For the rice
- 2 cups short grain rice, white or brown
- 2 tablespoons olive oil
- 1 teaspoon cumin
- 1 teaspoon chili powder
- 1 teaspoon kosher salt
For the roasted vegetables
- 2 large sweet potatoes (1 1/2 pounds)
- ¾ teaspoon garlic powder
- ¾ teaspoon kosher salt
- 1 ½ tablespoons olive oil, plus additional for drizzling
- 2 to 3 ears corn, enough for about 2 cups* (if desired, use frozen corn and thaw)
For the dressing (makes more than enough for salads)
- 4 ounce can diced mild green chiles
- 2 teaspoons soy sauce (or tamari or coconut aminos)
- 2 tablespoons sherry vinegar
- 12 tablespoons olive oil
- ¼ teaspoon pepper
For the salad
- 12 cups mixed greens
- 1 cup cherry tomatoes
- 1/2 small red onion
- ¼ cup roasted and salted pepitas
- Preheat the oven to 450°F.
- Make the rice: Follow the package instructions or use our Instant Pot rice method. Then stir in the olive oil, cumin, chili powder, and kosher salt.
- Meanwhile, make the roasted vegetables: Chop the sweet potatoes into bite-sized pieces. Mix with garlic powder, salt and olive oil. Place on a parchment lined baking sheet and roast for 20 to 25 minutes, until tender.

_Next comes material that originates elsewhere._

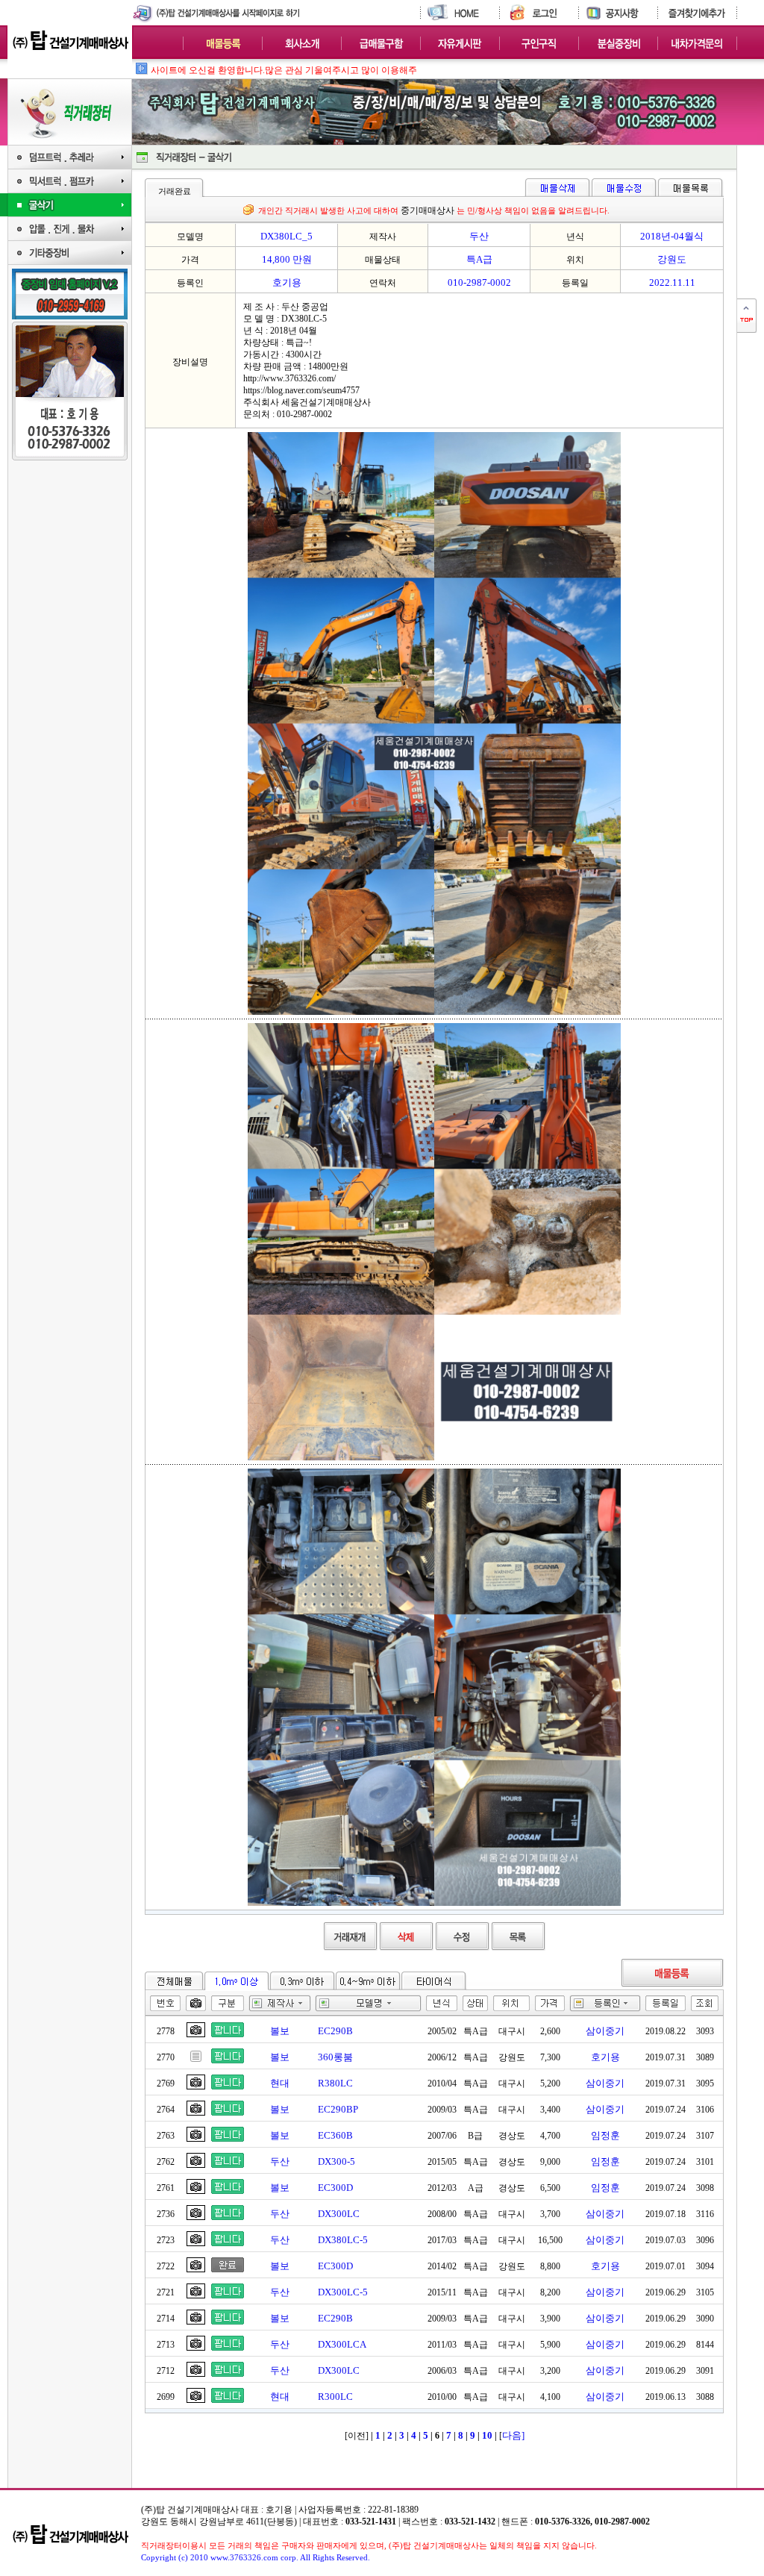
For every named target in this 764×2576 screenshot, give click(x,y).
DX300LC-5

- Shuck the corn cobs and cut off corn kernels. Place on a parchment lined baking sheet in a single layer, and roast in the same oven for about 5 minutes until tender and bright yellow.
- Make the dressing: Thoroughly drain the green chilies. Using an immersion blender or blender, blend the chilies, soy sauce, and sherry vinegar. Add 2 tablespoons of olive oil and blend. Then gradually add another 2 tablespoons olive oil at a time and blend, until a creamy emulsion forms. (Makes more than enough for the bowls; leftovers keep in the refrigerator; warm to room temperature prior to serving.)
- Serve: Slice the tomatoes and dice the red onion. Sprinkle the tomatoes with a bit of kosher salt. To serve, place the greens in bowls, then top with rice, roasted sweet potatoes and corn, tomatoes, red onion, and pepitas. Serve the dressing on the side; store leftover dressing refrigerated.